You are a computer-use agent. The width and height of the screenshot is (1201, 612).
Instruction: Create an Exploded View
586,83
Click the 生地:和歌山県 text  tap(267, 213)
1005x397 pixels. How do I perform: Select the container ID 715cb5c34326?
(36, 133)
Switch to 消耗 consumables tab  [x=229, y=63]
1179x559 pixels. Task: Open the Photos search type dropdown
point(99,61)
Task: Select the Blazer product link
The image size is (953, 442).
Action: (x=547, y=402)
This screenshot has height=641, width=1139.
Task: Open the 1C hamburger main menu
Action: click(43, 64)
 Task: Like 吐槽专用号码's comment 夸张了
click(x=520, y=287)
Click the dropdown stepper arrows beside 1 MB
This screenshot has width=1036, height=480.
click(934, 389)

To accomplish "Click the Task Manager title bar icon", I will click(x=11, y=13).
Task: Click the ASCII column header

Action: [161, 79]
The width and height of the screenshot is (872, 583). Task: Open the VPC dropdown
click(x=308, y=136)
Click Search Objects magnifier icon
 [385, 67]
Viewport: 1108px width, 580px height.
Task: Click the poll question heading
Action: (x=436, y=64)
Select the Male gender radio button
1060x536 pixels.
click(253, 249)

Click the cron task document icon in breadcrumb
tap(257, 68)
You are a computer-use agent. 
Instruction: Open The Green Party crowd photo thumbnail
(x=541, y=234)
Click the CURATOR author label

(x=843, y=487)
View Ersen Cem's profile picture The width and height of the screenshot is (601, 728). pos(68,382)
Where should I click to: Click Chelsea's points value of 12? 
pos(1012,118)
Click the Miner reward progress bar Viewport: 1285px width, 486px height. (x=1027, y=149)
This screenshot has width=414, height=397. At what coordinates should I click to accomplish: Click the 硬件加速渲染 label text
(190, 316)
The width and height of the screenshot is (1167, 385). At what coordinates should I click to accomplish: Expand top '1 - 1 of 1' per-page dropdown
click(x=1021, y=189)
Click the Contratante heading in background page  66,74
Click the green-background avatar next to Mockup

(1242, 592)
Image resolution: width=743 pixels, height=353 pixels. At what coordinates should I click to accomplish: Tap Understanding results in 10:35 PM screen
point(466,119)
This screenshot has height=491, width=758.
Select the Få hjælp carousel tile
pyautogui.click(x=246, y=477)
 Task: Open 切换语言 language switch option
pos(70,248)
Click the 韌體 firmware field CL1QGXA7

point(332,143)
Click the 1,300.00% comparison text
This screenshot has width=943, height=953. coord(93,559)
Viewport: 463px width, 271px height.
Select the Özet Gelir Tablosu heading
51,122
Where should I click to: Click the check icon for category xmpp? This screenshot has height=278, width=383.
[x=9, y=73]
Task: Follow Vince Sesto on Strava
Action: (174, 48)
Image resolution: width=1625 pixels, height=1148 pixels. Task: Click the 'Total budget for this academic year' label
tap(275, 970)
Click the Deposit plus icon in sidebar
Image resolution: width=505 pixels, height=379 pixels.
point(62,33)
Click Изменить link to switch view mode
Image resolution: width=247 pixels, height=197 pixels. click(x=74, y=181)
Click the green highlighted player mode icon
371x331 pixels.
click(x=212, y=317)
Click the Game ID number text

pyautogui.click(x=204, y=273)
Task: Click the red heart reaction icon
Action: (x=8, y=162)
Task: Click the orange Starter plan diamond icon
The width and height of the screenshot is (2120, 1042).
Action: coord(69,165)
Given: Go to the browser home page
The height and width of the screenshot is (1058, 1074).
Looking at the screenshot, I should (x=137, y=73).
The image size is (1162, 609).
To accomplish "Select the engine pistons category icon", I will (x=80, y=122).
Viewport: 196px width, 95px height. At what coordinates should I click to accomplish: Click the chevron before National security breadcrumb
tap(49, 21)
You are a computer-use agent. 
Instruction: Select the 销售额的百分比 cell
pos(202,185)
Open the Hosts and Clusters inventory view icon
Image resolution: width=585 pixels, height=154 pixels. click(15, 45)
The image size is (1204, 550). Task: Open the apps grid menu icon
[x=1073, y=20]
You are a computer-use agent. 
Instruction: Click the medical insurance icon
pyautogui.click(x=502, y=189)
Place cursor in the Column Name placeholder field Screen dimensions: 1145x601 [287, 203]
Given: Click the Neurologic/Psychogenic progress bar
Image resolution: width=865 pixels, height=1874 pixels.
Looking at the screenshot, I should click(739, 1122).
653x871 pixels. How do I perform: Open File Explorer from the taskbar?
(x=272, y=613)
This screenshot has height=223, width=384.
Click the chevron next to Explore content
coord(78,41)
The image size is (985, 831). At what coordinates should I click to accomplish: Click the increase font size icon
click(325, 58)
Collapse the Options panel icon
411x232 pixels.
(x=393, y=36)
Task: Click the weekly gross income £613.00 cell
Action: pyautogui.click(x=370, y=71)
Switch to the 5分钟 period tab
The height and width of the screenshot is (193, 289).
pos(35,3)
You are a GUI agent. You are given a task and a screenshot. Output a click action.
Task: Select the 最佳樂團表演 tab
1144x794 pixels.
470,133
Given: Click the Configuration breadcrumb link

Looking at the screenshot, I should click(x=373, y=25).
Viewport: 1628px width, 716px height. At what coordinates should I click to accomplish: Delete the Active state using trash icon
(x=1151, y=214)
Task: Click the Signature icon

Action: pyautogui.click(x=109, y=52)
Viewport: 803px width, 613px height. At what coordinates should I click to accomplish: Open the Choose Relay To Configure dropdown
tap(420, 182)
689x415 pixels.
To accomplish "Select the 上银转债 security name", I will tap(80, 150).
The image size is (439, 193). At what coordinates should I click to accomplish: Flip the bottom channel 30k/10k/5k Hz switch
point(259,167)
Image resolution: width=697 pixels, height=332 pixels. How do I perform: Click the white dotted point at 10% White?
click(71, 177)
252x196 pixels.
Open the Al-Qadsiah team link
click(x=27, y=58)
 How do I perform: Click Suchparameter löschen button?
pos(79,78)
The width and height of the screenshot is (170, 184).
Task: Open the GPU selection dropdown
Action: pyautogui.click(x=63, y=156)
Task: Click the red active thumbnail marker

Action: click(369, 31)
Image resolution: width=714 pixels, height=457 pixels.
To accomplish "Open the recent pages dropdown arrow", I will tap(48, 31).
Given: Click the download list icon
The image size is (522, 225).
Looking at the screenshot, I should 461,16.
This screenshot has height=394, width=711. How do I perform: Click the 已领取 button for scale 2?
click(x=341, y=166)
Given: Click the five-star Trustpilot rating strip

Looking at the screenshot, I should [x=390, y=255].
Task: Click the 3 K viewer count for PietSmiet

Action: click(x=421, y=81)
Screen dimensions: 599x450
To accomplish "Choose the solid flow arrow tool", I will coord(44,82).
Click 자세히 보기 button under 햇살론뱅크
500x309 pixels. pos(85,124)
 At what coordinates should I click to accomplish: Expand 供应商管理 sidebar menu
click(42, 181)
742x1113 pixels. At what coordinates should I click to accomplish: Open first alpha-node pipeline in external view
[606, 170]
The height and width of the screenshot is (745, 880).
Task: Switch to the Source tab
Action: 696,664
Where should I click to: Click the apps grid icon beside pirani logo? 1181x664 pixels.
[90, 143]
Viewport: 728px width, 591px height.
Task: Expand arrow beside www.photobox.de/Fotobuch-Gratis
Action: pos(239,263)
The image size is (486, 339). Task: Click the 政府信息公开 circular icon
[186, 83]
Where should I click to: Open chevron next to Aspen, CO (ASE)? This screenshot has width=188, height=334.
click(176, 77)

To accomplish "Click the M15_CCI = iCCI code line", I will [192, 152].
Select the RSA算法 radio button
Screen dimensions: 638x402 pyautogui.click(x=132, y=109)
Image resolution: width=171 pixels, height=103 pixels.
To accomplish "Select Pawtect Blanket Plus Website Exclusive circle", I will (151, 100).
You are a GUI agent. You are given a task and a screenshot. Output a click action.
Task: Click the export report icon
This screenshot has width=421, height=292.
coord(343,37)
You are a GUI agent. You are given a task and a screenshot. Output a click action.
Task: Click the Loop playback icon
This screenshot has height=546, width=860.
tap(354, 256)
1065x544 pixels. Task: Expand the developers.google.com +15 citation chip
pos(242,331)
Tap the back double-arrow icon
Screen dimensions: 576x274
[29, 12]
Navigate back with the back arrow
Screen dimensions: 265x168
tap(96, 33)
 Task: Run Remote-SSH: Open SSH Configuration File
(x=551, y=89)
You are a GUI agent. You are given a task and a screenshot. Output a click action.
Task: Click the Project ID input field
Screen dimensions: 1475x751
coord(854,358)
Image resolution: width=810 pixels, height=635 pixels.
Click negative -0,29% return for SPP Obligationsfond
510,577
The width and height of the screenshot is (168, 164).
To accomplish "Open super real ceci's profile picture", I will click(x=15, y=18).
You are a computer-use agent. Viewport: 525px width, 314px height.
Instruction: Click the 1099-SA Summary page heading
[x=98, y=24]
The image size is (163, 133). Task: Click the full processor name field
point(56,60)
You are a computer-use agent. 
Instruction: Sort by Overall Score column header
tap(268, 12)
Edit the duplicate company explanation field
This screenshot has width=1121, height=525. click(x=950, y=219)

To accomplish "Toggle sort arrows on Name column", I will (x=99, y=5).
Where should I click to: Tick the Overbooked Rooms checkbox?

## Problem to solve:
Word for word, reproduce the listing above from its start up to and including the line that has "Task: Select the Blazer product link". Give only those lines.

## Solution for this problem:
You are a computer-use agent. The width and height of the screenshot is (1201, 612).
Instruction: Create an Exploded View
586,83
Click the 生地:和歌山県 text  tap(267, 213)
1005x397 pixels. How do I perform: Select the container ID 715cb5c34326?
(36, 133)
Switch to 消耗 consumables tab  [x=229, y=63]
1179x559 pixels. Task: Open the Photos search type dropdown
point(99,61)
Task: Select the Blazer product link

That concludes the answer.